Ia menambahkan bahwa EKKA diharapkan mampu melahirkan generasi problem solver, innovator, researcher, dan kecerdasan artifisial builder yang dapat memberikan solusi terhadap berbagai tantangan di masyarakat, mulai dari bidang pendidikan, pertanian, kesehatan, lingkungan, disabilitas, Usaha Kecil, Mikro, dan Menengah (UMKM) hingga pelayanan publik.
Menurut Muchlas, penerapan prinsip kecerdasan artifisial yang bertanggung jawab juga menjadi perhatian utama dalam penyelenggaraan EKKA. “Kecerdasan artifisial terbaik adalah kecerdasan artifisial yang membantu kemanusiaan. Karena itu, kecerdasan artifisial yang dikembangkan harus aman, transparan, adil, dan bermanfaat bagi masyarakat,” jelasnya.

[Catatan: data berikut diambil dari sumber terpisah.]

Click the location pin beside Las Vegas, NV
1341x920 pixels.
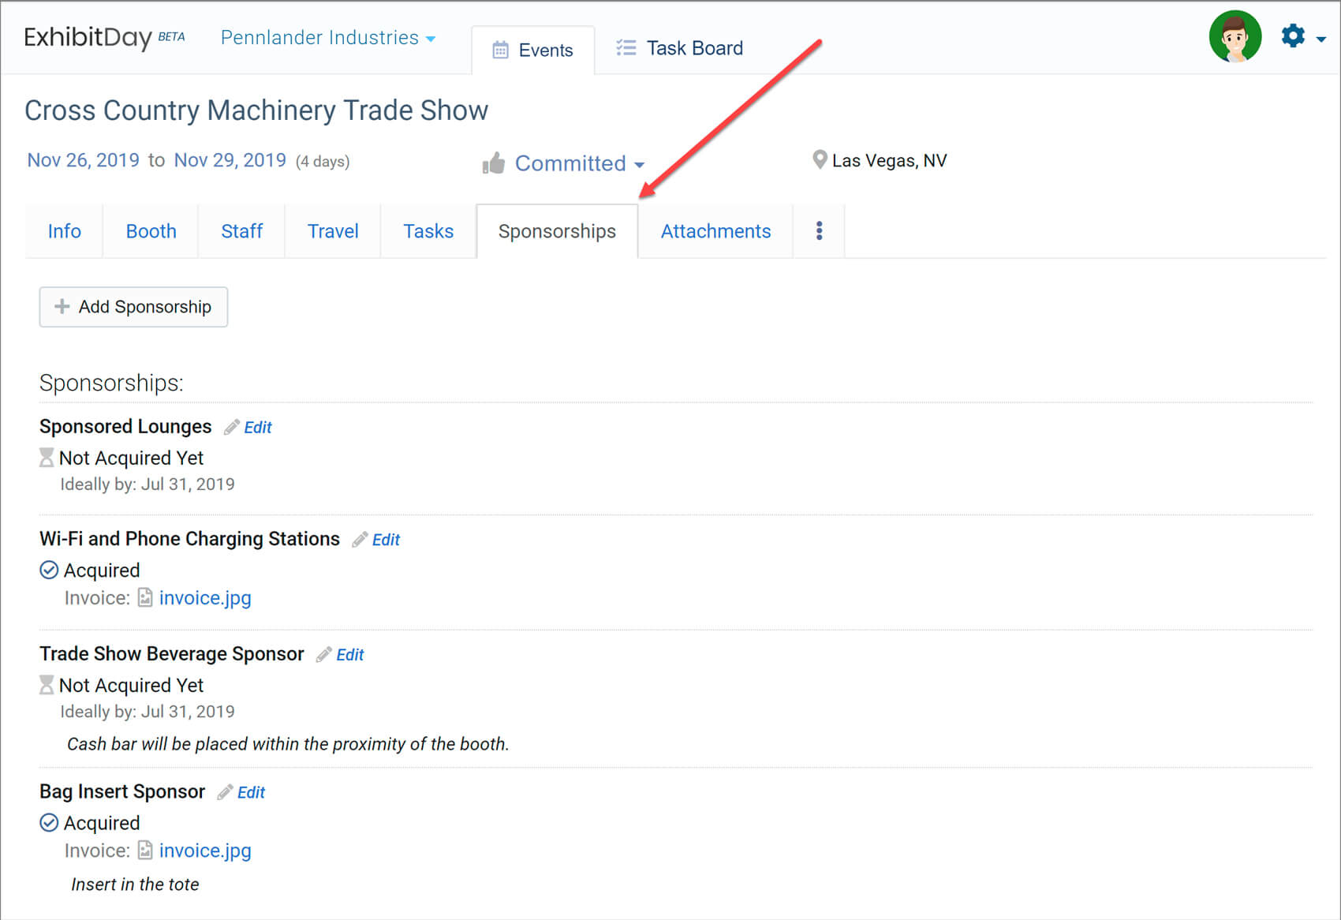[x=820, y=160]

Kepala Pusat Prestasi Nasional, Maria Veronica Irene Herdjiono, mengatakan bahwa kebutuhan terhadap kompetensi kecerdasan artifisial semakin penting di berbagai bidang kehidupan. Oleh sebab itu, Puspresnas kembali menyelenggarakan EKKA pada 2026 ini dengan pelaksanaan sosialisasi yang dilakukan lebih awal agar sekolah dan murid memiliki waktu persiapan yang lebih baik.

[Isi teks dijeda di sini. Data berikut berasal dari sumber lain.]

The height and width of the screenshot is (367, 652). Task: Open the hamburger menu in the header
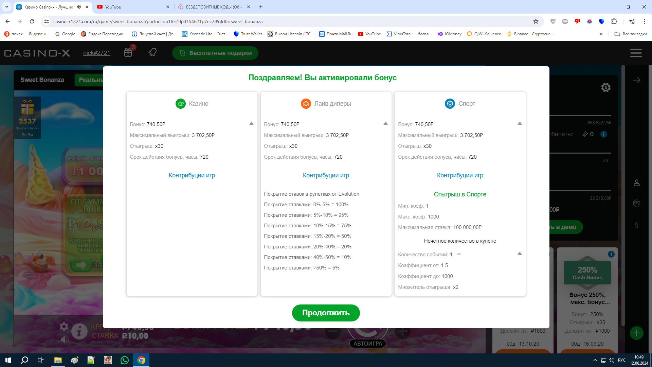[x=636, y=53]
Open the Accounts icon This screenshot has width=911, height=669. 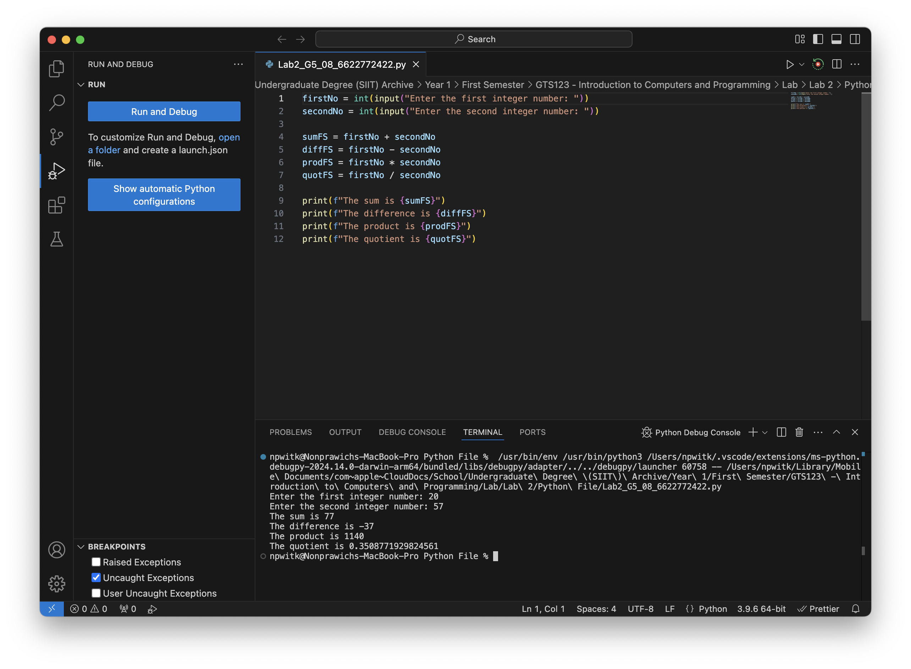pyautogui.click(x=56, y=550)
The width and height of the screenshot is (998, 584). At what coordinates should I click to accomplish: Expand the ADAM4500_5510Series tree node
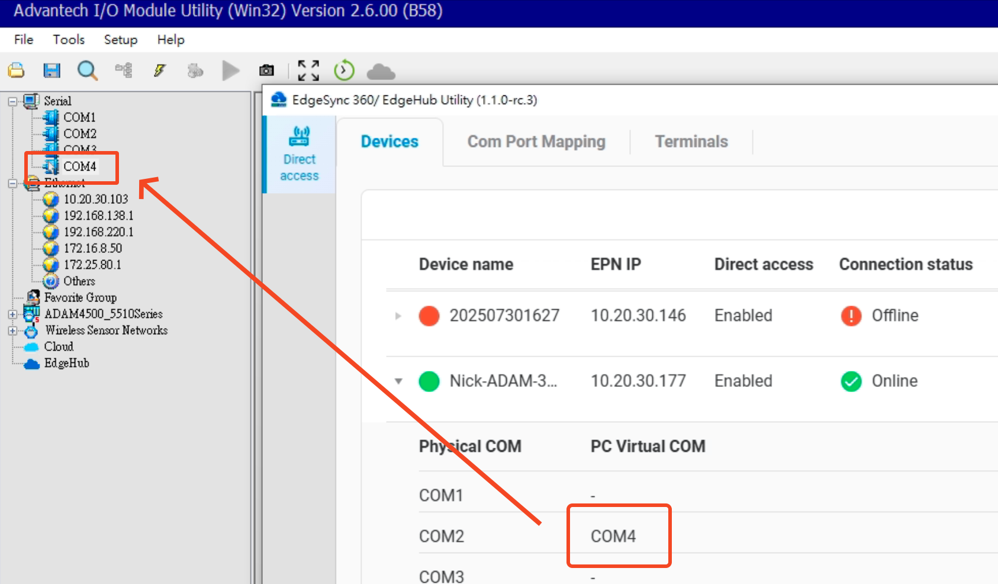[x=13, y=314]
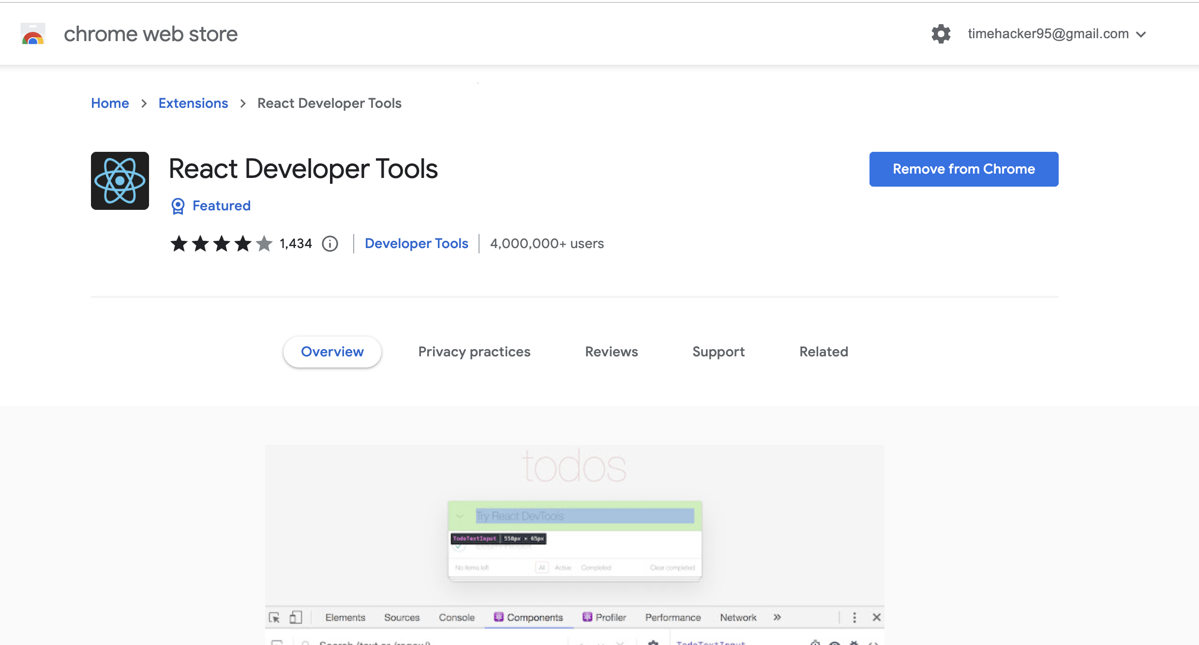This screenshot has width=1199, height=645.
Task: Switch to the Privacy practices tab
Action: point(474,352)

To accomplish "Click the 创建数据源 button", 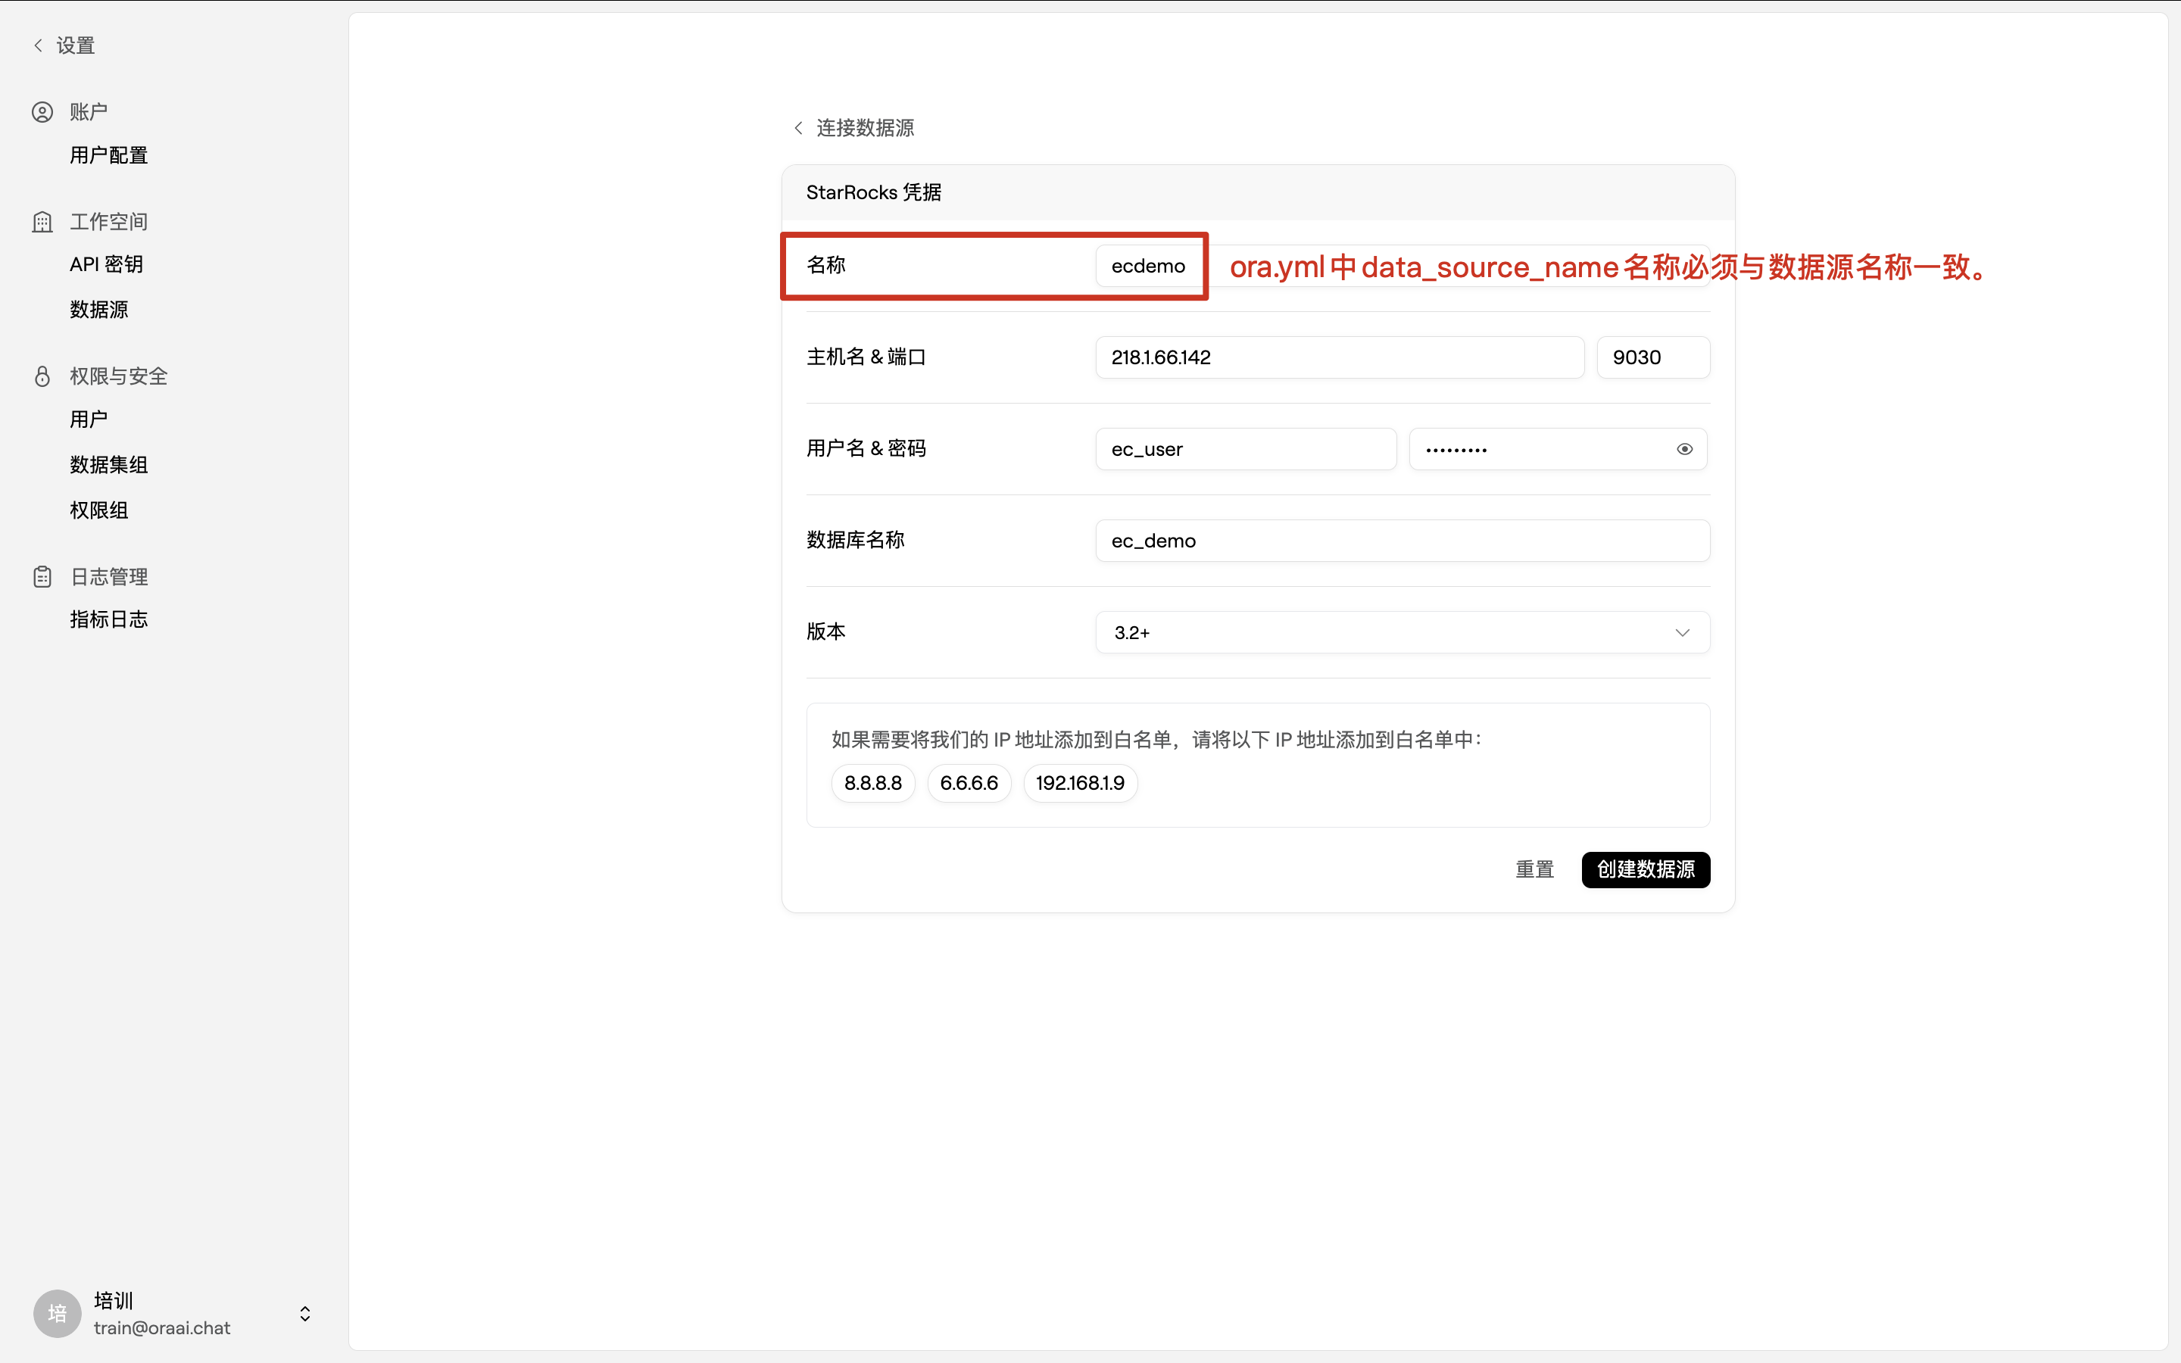I will pyautogui.click(x=1644, y=869).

“Pada tahun lalu, Indonesia juga telah mengirimkan peserta ke ajang International Olympiad in Artificial Intelligence (IOAI). Tahun ini, ekshibisi kecerdasan artifisial juga diperluas pada ajang LKS Dikmen sebagai upaya memperkuat ekosistem pembinaan talenta kecerdasan artifisial nasional,” ujar Irene.